**TEXT**.

=======

Did you know that fat-shaming is essentially bullying?
The Merriam-Webster dictionary says bullying is “abuse and mistreatment of someone vulnerable by someone stronger, more powerful, etc.”
When criticizing someone for their weight, you are adding to the emotional abuse they already receive regularly from our fat-shaming culture and probably from others close to them in their life. It’s bad enough if others are doing it, but are you doing it to yourself?
Many of us are our own biggest fat-shaming bullies.
Despite common assumptions, bullying just makes it harder to lose weight.
Many fat-shamers defend their behavior by saying they are trying to help those who struggle with weight problems through their negative commentary. People seem to think that if someone feels bad about themselves, they will be motivated to lose weight. It doesn’t work that way, however.
The more you hate yourself, the more you hate your body. When you despise your physical self, finding the motivation to do what is necessary to take proper care of yourself (both physically and emotionally) can seem practically impossible. Even understanding what is the right body weight to meet your desires and your comfort level can be a challenge when so much negativity is pouring in from so many different directions. How can you be expected to hear your inner voice, your compass, with all the negativity screaming in your ears?
Weight loss is very hard work.
You don’t need to let anyone tell you otherwise, either. Motivation doesn’t come from pretending something is easier than it is, but from facing these challenges with faith that you can overcome them. That takes self-love and confidence in addition to determination.
Why? There are a lot of steps to gaining control over your weight and a healthy attitude to your body. If you haven’t already, you may need to:
- Consider what you really want and where these goals originated. Is losing weight right for you? Consider seeing a therapist to help sort through any internal conflicts over how to best take care of yourself.

=======

**TASKS TO COMPLETE**.
1. According to the text on fat-shaming, which dictionary supplies the definition of bullying?
2. Write out the text on fat-shaming word for word, starting at "Did you know" and ending at "it to yourself?".

**AVAILABLE DATA**.
=======

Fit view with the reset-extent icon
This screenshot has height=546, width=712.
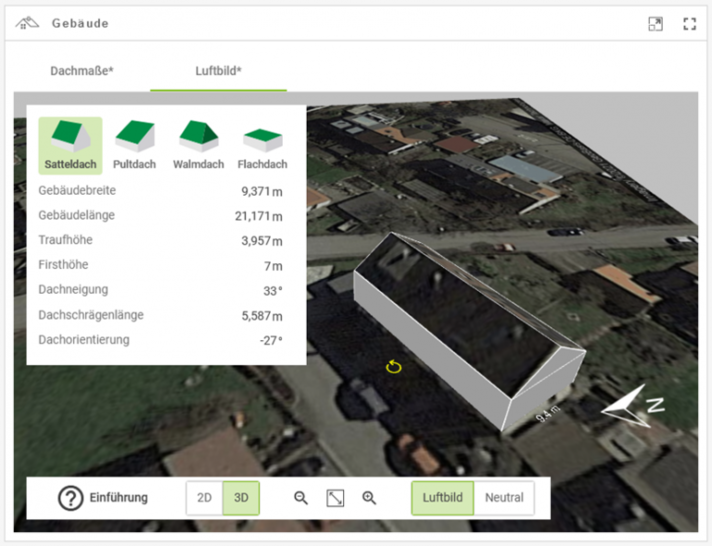point(335,498)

=======

**ANSWERS BY TASK**.
1. The Merriam-Webster dictionary.

2.
Did you know that fat-shaming is essentially bullying?
The Merriam-Webster dictionary says bullying is “abuse and mistreatment of someone vulnerable by someone stronger, more powerful, etc.”
When criticizing someone for their weight, you are adding to the emotional abuse they already receive regularly from our fat-shaming culture and probably from others close to them in their life. It’s bad enough if others are doing it, but are you doing it to yourself?